The 156-page paper looks at loan-based and investment-based crowdfunding platforms, which have seen huge growth in recent years, but it focused mainly on the first of these, which is often referred to as peer-to-peer (P2P) lending.
P2P lending, where an investor lends money to another consumer or business through a platform to make a financial return, has become increasingly popular among retail investors, and the crowdfunding market has grown from an estimated £500m in 2013 to £2.7bn in 2015.
Data from the Peer-to-Peer Finance Association showed cumulative lending by its members was approaching £9bn at the end of March 2018.
Here are the five key takeaways from the FCA’s P2P paper.
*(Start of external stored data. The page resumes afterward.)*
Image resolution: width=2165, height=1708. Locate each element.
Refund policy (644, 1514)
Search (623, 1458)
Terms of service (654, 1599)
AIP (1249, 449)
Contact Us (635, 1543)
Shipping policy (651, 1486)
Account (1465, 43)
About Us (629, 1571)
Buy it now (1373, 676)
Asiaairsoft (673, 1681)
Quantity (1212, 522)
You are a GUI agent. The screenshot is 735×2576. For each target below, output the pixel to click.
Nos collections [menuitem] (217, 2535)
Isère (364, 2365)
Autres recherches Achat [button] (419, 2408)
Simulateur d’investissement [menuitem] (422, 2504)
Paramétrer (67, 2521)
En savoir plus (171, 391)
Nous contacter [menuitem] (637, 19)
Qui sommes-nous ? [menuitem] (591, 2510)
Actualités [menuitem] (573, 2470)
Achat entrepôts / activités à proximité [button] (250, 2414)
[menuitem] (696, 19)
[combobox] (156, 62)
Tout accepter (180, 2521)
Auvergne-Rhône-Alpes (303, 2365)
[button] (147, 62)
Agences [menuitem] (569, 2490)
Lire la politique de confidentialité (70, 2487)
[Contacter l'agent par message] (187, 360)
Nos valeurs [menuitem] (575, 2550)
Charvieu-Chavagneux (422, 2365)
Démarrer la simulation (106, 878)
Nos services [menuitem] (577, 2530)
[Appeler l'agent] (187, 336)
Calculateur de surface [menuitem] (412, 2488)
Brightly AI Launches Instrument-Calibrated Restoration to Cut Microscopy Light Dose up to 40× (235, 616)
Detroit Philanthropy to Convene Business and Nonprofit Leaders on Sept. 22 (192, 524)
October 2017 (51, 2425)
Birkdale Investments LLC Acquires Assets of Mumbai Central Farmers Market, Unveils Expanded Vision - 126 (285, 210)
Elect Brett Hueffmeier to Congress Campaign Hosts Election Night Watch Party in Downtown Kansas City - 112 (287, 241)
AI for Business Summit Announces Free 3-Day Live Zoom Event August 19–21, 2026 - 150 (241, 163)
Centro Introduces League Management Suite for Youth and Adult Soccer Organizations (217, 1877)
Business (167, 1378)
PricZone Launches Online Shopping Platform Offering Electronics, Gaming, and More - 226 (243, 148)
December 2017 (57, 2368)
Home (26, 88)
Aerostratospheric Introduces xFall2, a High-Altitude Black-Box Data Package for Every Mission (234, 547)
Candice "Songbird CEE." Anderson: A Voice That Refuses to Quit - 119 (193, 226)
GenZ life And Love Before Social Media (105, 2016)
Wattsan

1) The P2P landscape is very complex, which may be bad for investors
The FCA found P2P platforms tend to have very complicated business models, since they not only facilitate lending but typically price loans and often manage investors' portfolios to achieve a target return.
It expressed concern that the inherent complexity in some models creates greater potential for harm to investors, largely because platforms with different models advertise their offering in different ways, which in turn impacts how the investor perceives the role of the platform.
This may lead to a mismatch of expectations between what an investor thinks they are getting, and what they are actually getting in practice.
In some platforms, the platform sets the price and chooses the investor's portfolio to generate a target rate, but in others the platform sets the price and the investor picks the underlying loans. Other platforms simply act as a conduit between the investor and the loan.
2) Some platforms are failing to communicate
The FCA found platforms do not always communicate to investors the true nature and risk of the investment they will be exposed to.
Among the examples it found was a failure to include a prominent investment risk warning, platforms creating a sense of scarcity that might encourage investors to act impulsively and advertisements emphasising the positive nature of investments while failing to balance this with an explanation of the risks.
It also found instances of past performance being included in advertisements without a clear warning this did not indicate likely future performance.
The FCA also found examples of insufficient ongoing disclosure. For example, an investor might not be made aware that loans within their portfolio have defaulted.
The regulator also had a particular concern about cost disclosure in the P2P sector, where charging structures are "often opaque".
To address these issues, the FCA has proposed forcing P2P platforms to disclose certain things such as the expected and actual rate of return and default rates.
3) The management of risk could be improved
The FCA found a number of instances where it was not clear the interest paid by the borrower was linked to the credit risk they pose, or the return received by the investor reflected the investment risk they were prepared to take.